**Exercise details:** From the data that follows, copy every line with the string "computer".

**Exercise data:**
★ ★ ★ ★ ★ ★ ★

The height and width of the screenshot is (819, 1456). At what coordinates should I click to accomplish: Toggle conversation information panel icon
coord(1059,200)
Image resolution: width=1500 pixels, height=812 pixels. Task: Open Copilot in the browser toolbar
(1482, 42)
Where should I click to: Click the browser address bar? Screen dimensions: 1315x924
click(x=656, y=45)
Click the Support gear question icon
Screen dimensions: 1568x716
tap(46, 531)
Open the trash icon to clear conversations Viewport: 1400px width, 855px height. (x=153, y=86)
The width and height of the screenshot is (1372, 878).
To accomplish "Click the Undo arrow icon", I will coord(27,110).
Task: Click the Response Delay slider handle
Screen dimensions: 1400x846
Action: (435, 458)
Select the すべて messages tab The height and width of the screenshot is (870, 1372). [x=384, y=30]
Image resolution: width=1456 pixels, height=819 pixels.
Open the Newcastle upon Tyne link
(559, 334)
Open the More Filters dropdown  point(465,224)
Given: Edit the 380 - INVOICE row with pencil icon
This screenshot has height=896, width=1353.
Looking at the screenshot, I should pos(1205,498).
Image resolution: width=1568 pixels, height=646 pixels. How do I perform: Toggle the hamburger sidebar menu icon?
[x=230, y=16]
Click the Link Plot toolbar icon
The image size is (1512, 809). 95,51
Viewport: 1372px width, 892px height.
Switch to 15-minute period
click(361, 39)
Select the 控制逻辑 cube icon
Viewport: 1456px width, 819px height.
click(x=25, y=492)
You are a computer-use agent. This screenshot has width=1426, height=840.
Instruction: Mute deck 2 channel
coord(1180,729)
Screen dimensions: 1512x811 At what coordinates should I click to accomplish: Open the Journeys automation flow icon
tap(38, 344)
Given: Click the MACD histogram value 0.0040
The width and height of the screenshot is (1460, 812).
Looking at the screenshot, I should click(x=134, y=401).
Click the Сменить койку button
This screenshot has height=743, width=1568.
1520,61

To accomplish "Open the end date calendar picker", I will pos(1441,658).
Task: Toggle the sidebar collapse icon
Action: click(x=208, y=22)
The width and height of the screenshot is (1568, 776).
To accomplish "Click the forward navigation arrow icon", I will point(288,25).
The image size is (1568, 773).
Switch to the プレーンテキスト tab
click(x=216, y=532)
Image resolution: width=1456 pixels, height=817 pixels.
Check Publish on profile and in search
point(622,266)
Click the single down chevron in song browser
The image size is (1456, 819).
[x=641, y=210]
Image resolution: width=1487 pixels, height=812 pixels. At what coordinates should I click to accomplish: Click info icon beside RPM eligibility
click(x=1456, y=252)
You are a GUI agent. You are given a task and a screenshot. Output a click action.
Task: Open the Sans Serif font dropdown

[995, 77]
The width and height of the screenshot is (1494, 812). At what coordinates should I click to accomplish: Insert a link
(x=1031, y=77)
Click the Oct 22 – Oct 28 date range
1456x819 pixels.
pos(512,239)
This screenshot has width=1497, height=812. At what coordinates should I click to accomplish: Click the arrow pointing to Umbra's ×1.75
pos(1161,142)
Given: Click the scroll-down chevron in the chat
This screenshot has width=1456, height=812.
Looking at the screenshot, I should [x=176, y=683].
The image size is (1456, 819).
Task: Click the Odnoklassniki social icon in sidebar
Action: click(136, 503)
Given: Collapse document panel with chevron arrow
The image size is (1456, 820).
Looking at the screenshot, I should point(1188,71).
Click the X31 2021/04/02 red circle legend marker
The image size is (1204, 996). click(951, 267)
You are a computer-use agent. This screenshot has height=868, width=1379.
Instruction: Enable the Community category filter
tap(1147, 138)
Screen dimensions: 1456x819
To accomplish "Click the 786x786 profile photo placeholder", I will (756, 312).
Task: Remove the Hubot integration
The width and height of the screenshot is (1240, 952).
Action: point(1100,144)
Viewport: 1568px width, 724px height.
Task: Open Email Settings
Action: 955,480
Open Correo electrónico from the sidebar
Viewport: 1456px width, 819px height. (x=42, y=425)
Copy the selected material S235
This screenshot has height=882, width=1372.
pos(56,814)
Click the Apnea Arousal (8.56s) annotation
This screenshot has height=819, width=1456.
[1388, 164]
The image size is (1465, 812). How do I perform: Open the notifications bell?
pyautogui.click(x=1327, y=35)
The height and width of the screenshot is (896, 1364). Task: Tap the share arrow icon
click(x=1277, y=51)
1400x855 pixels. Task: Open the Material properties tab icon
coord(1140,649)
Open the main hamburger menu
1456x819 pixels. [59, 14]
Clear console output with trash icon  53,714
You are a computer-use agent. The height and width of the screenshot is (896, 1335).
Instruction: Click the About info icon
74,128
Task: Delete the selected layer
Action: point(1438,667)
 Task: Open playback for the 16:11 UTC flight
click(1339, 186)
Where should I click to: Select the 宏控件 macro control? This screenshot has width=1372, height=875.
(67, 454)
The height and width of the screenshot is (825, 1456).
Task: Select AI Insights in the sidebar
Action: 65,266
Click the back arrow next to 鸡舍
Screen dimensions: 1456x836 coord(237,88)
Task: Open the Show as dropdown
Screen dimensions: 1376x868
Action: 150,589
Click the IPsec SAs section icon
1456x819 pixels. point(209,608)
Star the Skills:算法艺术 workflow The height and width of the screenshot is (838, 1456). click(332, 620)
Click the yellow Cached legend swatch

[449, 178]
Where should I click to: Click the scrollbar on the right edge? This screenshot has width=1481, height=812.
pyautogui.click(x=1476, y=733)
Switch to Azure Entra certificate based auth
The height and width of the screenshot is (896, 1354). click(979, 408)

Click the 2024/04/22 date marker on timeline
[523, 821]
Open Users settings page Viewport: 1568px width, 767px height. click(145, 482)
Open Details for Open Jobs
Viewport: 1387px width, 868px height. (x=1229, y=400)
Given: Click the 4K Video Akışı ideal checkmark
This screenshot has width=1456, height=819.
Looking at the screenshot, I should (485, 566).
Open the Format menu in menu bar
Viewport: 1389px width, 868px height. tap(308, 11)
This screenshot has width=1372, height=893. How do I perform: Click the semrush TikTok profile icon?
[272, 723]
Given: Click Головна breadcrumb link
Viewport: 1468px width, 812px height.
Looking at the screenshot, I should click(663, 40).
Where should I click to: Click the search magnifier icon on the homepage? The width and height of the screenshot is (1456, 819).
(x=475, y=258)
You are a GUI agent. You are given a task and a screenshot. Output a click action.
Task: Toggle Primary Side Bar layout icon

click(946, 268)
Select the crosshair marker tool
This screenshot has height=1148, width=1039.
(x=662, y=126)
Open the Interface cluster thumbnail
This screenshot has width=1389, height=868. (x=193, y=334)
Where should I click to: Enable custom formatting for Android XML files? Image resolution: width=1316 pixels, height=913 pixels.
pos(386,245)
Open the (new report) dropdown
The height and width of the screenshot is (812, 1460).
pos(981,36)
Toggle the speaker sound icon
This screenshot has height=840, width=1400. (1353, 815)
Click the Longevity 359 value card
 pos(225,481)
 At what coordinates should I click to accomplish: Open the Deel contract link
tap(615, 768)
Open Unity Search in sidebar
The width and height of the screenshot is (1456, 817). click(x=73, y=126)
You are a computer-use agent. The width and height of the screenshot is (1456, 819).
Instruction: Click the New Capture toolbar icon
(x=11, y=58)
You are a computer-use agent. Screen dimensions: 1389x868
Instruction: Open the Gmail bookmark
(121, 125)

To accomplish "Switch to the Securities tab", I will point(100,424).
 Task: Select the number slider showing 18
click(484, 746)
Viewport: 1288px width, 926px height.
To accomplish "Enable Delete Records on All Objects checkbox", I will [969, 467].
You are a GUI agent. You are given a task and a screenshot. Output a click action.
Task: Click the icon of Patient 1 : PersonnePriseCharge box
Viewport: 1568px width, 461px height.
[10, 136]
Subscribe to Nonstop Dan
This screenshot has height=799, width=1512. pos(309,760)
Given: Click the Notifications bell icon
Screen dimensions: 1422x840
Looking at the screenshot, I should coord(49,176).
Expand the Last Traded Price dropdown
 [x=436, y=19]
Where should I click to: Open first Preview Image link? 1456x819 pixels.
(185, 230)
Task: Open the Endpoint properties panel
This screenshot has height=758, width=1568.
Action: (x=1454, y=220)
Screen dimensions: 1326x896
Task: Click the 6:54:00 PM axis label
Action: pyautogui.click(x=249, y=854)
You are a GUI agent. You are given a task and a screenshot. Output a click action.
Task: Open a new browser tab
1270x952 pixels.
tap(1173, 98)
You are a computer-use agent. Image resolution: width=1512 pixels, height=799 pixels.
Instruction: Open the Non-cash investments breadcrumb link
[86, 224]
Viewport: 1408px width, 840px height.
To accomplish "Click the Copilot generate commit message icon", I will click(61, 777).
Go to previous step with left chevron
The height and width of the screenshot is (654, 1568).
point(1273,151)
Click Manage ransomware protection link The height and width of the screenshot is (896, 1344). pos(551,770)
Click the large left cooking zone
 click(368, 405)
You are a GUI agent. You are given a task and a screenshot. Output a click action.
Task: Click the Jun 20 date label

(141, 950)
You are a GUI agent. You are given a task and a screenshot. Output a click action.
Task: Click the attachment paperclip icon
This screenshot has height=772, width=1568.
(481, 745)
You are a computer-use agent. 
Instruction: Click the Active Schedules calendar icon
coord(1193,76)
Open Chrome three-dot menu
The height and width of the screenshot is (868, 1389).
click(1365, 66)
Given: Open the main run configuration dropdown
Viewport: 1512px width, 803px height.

★ ★ ★ ★ ★ ★ ★

**Exercise response:**
You are a computer-use agent. This screenshot has width=1426, height=840.
You are a computer-use agent. This screenshot has height=868, width=1379.
You are a computer-use agent. The height and width of the screenshot is (896, 1335).
You are a computer-use agent. The width and height of the screenshot is (1456, 819).
You are a computer-use agent. Screen dimensions: 1389x868
You are a computer-use agent. Image resolution: width=1512 pixels, height=799 pixels.
You are a computer-use agent. 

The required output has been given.